Background A validated patient-reported outcome instrument is lacking for the functional dyspepsia/postprandial distress syndrome. Aim To validate the Leuven Postprandial Distress Scale (LPDS). Methods The LPDS diary, comprising eight symptoms with verbal descriptors rated for severity (0-4), was derived from focus groups and cognitive debriefing. It was used in a 2-week run-in, 8-week double-blind placebo-controlled trial of itopride 100 mg t.d.s. Results in 60 patients, with concealed treatment allocation, were used to analyse LPDS content validity, consistency, reliability and responsiveness. Patients also filled out Patient Assessment of Gastrointestinal Symptoms (PAGI-SYM), Nepean Dyspepsia Index, overall treatment evaluation and overall symptom severity questionnaires. Construct validity was evaluated by known-group analyses and by correlating LPDS with these additional questionnaires. Minimum Clinically Important Difference was determined from threshold changes in anchor questionnaires. Results Symptom patterns and factor analysis identified three cardinal symptoms of postprandial distress syndrome (early satiation, postprandial fullness, upper abdominal bloating), whose mean intensities generate weekly LPDS scores.

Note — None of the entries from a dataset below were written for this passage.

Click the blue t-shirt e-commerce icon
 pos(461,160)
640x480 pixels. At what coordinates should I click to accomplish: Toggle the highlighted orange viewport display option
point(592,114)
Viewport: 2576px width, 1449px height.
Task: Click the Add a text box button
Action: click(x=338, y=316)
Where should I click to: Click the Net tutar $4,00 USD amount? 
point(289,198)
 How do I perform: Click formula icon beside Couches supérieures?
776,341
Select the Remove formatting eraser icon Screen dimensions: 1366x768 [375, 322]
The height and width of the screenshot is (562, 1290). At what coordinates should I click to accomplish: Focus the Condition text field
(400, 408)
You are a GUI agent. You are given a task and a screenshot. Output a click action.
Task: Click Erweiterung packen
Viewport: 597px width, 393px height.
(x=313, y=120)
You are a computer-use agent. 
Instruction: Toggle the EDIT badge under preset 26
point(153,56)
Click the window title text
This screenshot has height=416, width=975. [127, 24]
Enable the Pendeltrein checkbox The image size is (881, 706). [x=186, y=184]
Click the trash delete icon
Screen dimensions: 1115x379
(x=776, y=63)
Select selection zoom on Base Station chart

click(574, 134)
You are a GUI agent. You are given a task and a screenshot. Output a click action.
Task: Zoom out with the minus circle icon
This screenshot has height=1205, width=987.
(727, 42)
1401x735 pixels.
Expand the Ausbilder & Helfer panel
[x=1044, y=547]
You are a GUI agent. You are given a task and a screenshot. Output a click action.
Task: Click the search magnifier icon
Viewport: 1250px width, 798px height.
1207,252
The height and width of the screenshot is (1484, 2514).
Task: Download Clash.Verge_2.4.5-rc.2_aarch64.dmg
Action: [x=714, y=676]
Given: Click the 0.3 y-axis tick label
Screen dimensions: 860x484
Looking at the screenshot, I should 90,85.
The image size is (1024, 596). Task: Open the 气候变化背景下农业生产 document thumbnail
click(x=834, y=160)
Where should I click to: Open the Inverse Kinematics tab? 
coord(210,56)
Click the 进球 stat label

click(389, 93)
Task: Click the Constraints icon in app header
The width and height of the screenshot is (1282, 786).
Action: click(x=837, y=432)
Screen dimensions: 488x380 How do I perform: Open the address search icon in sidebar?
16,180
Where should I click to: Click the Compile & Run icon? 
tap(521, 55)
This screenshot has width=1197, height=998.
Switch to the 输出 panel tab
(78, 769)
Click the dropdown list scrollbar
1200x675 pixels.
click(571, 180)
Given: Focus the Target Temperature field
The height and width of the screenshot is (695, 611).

Known-groups analysis showed large-effect-size differences in LPDS scores (Cohen's d = 2.16). Strong correlations (r > 0.57) between LPDS scores and relevant anchors at baseline indicate good convergent validity. Internal consistency of LPDS was good (alpha > 0.85) with high inter-item correlations (0.67-0.76), and test-retest reliability (r = 0.85). Changes in LPDS scores were highly convergent with changes in overall treatment evaluation, overall symptom severity and PAGI-SYM (r > 0.52). minimum clinically important difference analysis generated thresholds of 0.4-0.6. Conclusions The Leuven Postprandial Distress Scale, which is supported by the European Medicines Agency, is a sensitive and reliable patient-reported outcome instrument to assess symptoms in the functional dyspepsia/postprandial distress syndrome.